Task input START

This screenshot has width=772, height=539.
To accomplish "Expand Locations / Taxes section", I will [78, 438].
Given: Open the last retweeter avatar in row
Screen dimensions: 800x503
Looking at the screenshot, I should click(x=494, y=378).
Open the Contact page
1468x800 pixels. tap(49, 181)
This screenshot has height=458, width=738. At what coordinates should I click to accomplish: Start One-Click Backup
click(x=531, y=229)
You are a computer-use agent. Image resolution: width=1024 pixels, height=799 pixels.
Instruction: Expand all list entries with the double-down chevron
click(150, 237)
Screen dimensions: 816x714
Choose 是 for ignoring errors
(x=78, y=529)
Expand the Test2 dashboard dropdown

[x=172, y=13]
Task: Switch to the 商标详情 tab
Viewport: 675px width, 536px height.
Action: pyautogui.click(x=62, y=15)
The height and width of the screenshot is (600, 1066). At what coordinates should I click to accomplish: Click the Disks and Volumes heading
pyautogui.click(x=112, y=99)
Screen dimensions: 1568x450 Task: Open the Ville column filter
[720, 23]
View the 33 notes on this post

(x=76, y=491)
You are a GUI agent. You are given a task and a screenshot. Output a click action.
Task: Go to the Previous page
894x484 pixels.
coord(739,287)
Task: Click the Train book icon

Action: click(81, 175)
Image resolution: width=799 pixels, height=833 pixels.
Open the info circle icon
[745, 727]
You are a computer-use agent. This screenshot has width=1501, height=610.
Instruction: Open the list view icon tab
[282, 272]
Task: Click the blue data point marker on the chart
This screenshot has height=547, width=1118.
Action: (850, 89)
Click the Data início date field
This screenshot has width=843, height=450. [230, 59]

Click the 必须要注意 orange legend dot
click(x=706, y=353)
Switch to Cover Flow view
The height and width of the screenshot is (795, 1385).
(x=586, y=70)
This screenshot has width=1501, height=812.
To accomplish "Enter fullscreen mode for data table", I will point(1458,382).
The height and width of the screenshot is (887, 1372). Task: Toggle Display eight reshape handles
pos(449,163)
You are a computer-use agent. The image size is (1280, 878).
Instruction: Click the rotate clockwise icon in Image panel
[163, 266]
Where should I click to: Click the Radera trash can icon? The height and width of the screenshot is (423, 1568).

Task input END

▶ Brief:
In the data above, retype exactly and only the lines between the one holding "Click the Data início date field" and the one holding "This screenshot has width=1501, height=812.", inclusive.

▶ Completed task:
Click the Data início date field
This screenshot has width=843, height=450. [230, 59]

Click the 必须要注意 orange legend dot
click(x=706, y=353)
Switch to Cover Flow view
The height and width of the screenshot is (795, 1385).
(x=586, y=70)
This screenshot has width=1501, height=812.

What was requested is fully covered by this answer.